1. Drive on the left.

2. The scenery is great, the wildlife fantastic. However the proper way to appreciate it is NOT to dawdle along at 20 mph (especially on 'A' roads, or around Loch Ness), find a place to stop and enjoy it properly.

3. On single track roads the locals will be quite familiar with the roads and be relativly fast on them - so please pull in and let them past.

4. Even normal roads are very windy and still quite narrow. The locals may be impatient behind you. They do not want you to speed up when you find a straight part of the road. This keeps them behind you and fuming when you, again, slam on the anchors at the next corner. Stay fairly slow and allow them to overtake. They will appreciate it.
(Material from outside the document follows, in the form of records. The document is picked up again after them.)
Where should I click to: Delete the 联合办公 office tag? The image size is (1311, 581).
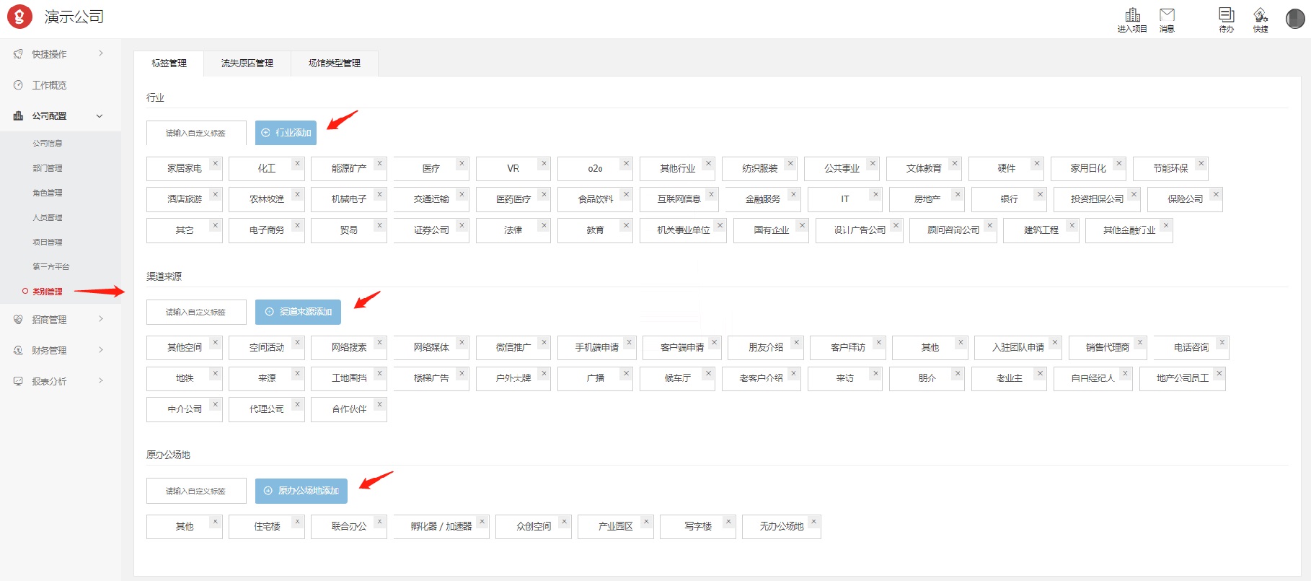pyautogui.click(x=379, y=521)
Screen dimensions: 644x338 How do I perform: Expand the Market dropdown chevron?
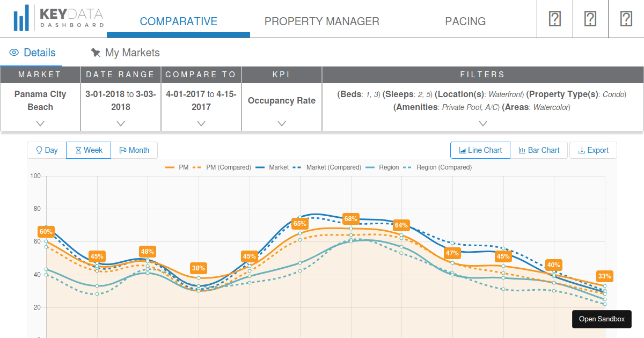(40, 123)
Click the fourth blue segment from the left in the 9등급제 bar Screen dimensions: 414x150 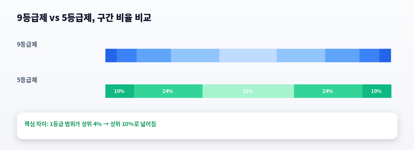(x=195, y=56)
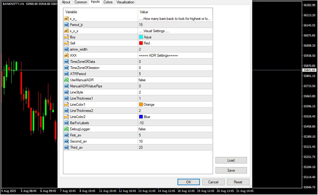Click the string icon beside x_x_ variable
This screenshot has width=318, height=195.
pyautogui.click(x=66, y=19)
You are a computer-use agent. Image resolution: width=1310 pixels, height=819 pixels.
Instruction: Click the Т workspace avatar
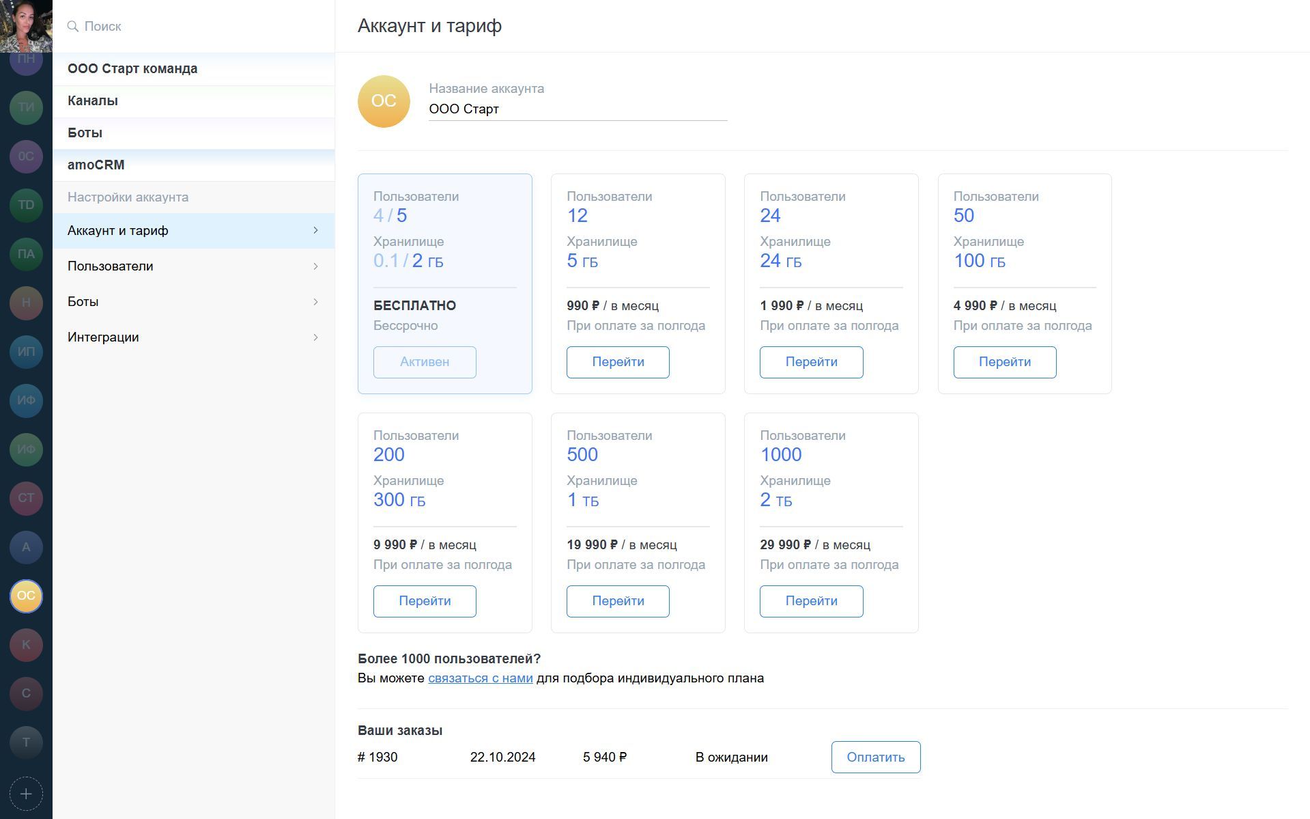(x=26, y=742)
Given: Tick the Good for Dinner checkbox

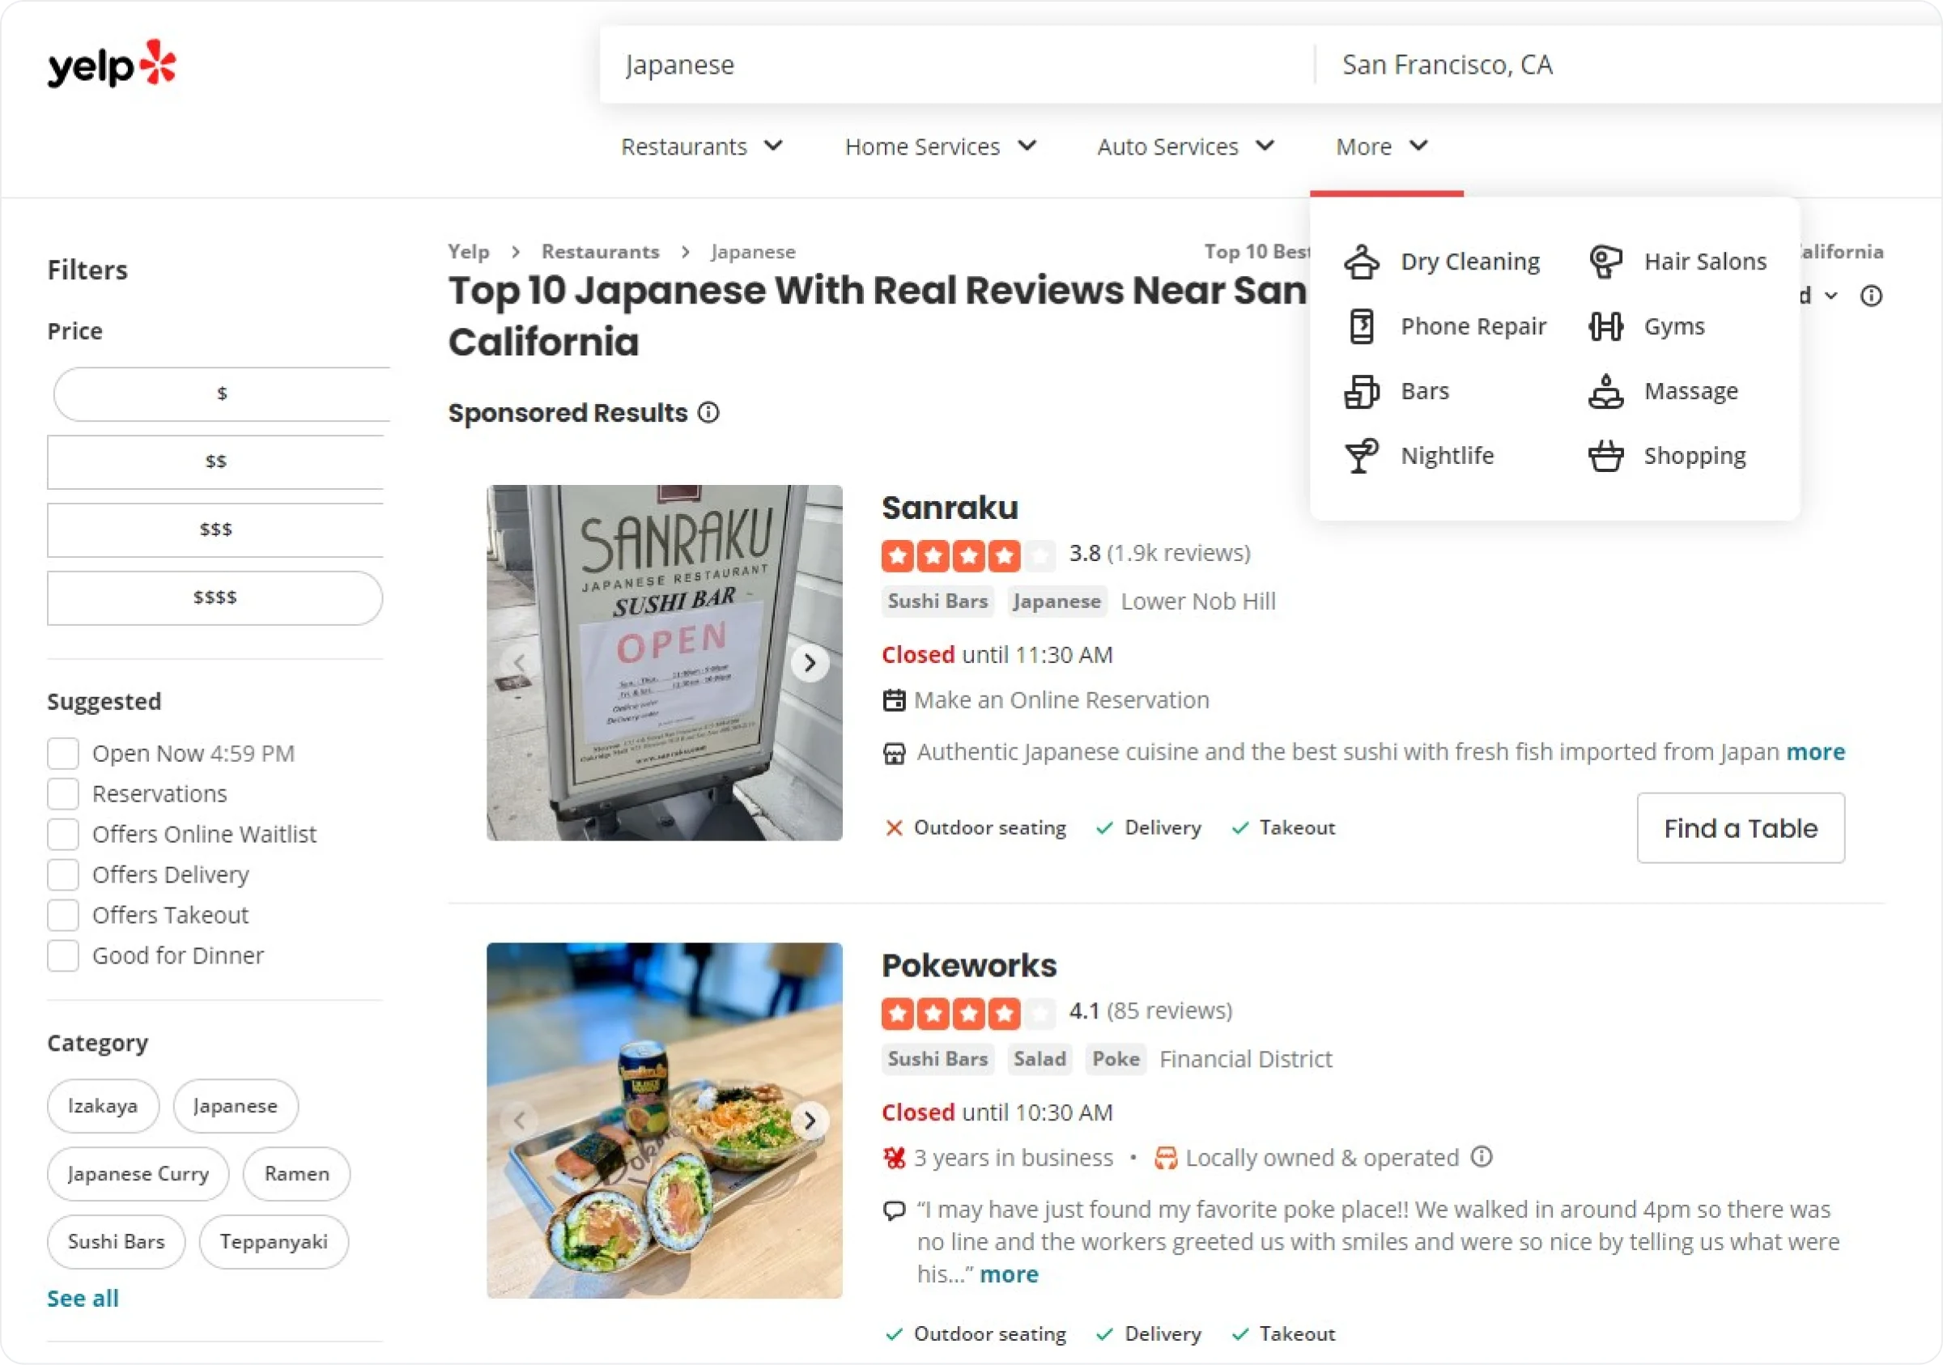Looking at the screenshot, I should (x=63, y=956).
5. On single track roads only pull into passing places on the left hand side of the road. If the passing place on the right then just stop beside it and let the other vehicle pull into it.

6. Careful with full-beam on your headlights, remember to dip when there is traffic ahead (going either way).

7. The wildlife is not static - so careful, they can jump out of the side of the road. Not too bad when you get a bird strike, but a red deer will turn your car into a write-off. One researcher has seen a such a wreck - where the antlers had punched right through the passangers seat, luckily no-one was sitting in it at the time.

The locals will appreciate this, and you will not be lectured when you pull in, or 'walnutted' (this where, after 30 miles of the worst kind of tourist in front them, the local manages to overtake on a fairly fast piece of road and lobs a walnut out to smash on your windscreen - lots of noise and no damage, but a nasty, nasty shock.)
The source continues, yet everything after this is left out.